##### EXERCISE INPUT

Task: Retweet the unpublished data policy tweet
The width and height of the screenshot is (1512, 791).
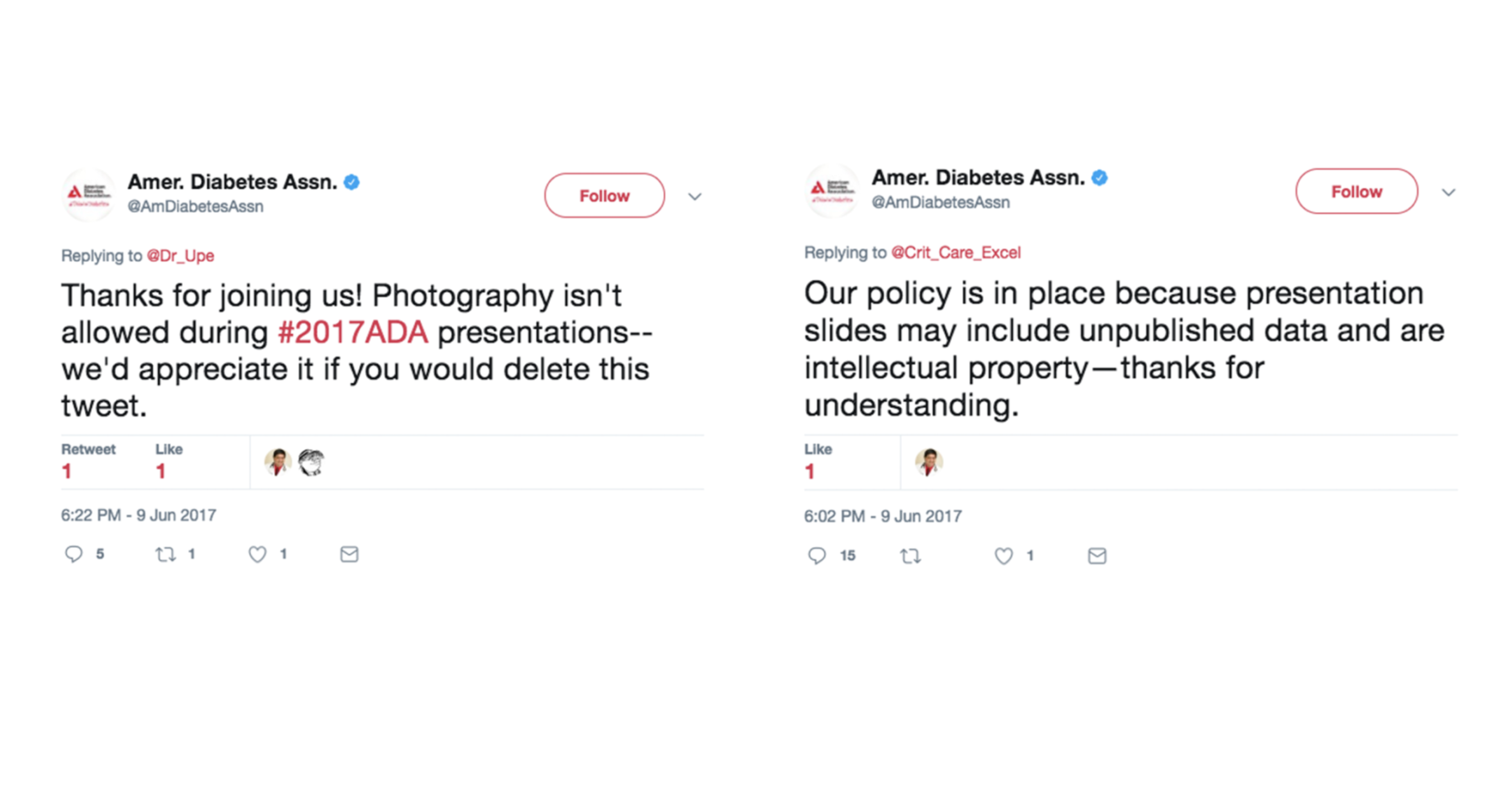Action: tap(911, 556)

##########
##### EXERCISE INPUT

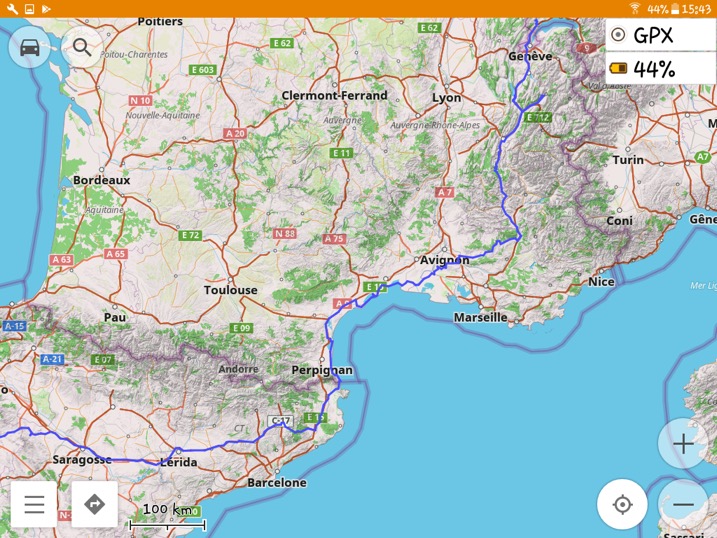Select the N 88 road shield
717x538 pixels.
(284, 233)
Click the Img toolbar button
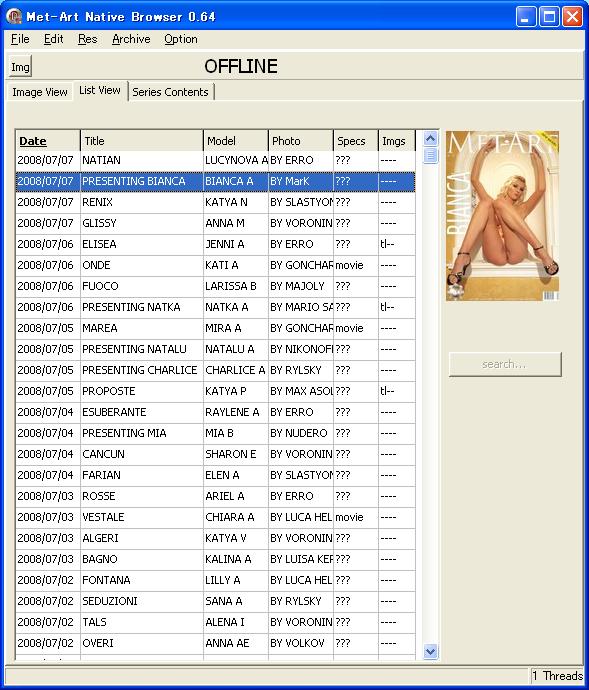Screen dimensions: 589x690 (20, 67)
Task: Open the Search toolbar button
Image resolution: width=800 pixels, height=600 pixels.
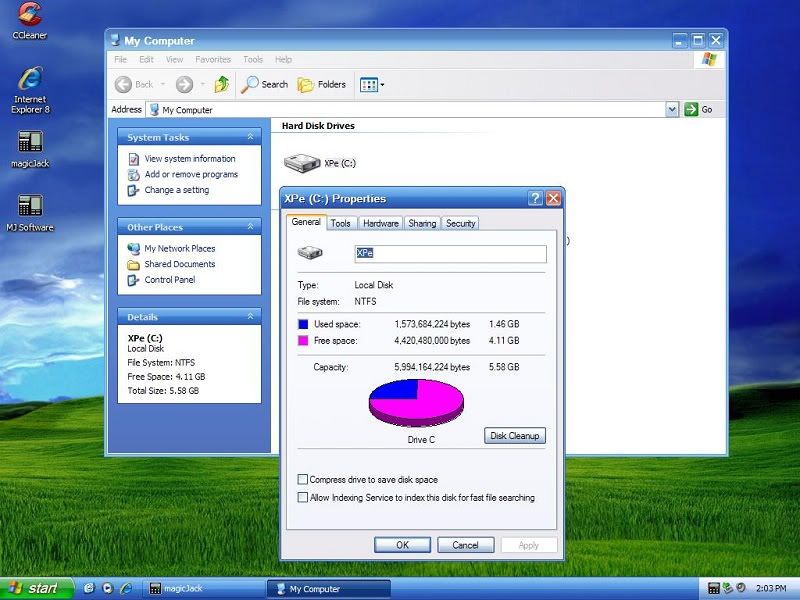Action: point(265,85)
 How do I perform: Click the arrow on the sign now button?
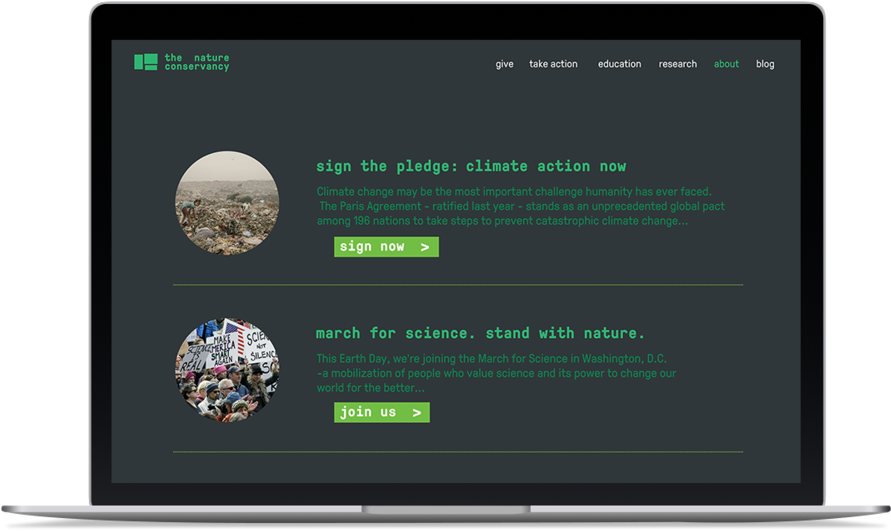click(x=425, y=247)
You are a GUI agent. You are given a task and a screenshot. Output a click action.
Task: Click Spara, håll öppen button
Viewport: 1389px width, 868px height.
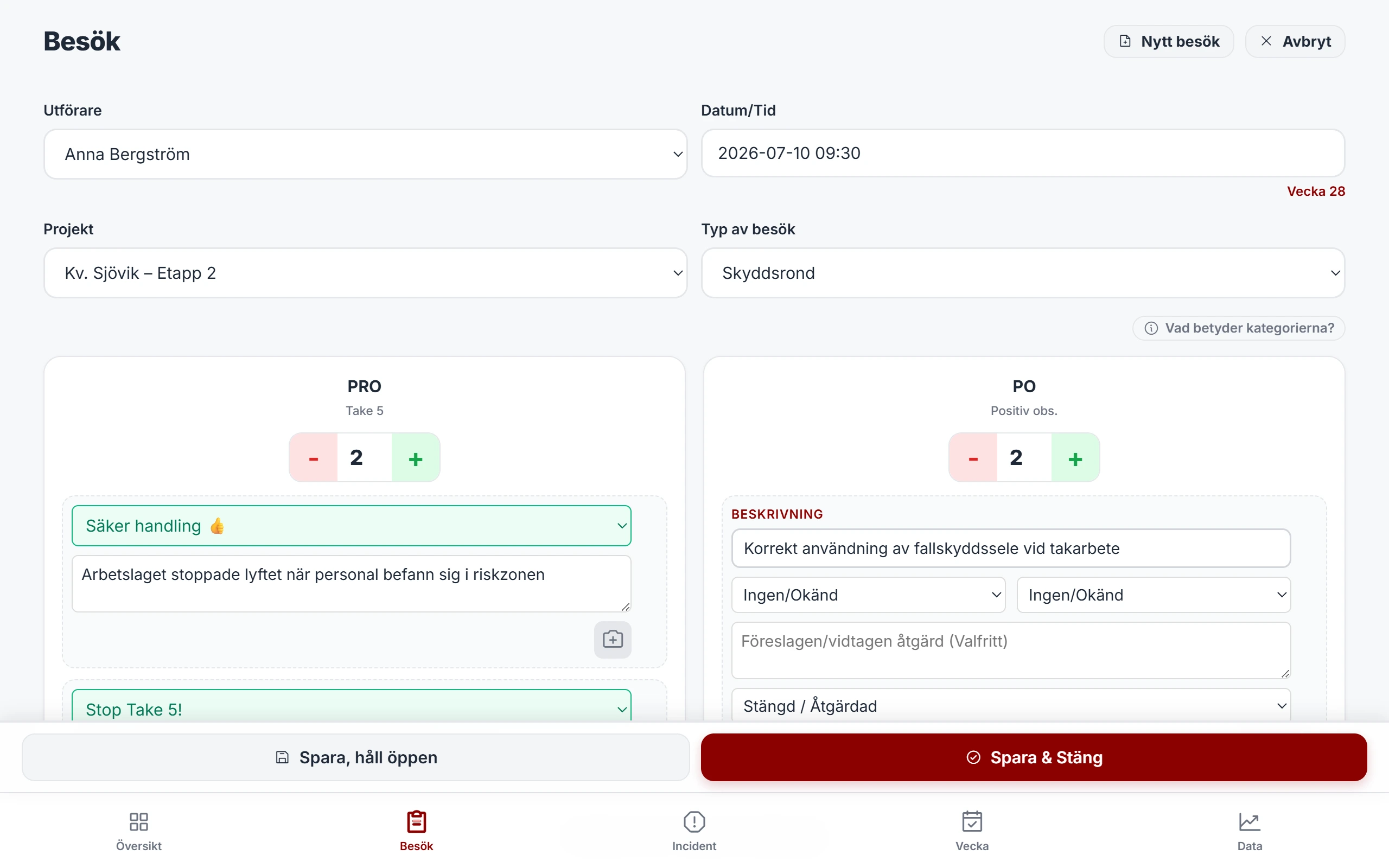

##########

ACTION ITEM => Of all the material above, only the lines from the one that has "How do I perform: Click" down to the one that has "Viewport: 1389px width, 868px height." are to be written out, exactly and with both ends included. Pictures are skipped.

EXERCISE ANSWER =>
 How do I perform: Click the arrow on the sign now button?
click(x=425, y=247)
You are a GUI agent. You are given a task and a screenshot. Output a click action.
Task: Click Spara, håll öppen button
Viewport: 1389px width, 868px height.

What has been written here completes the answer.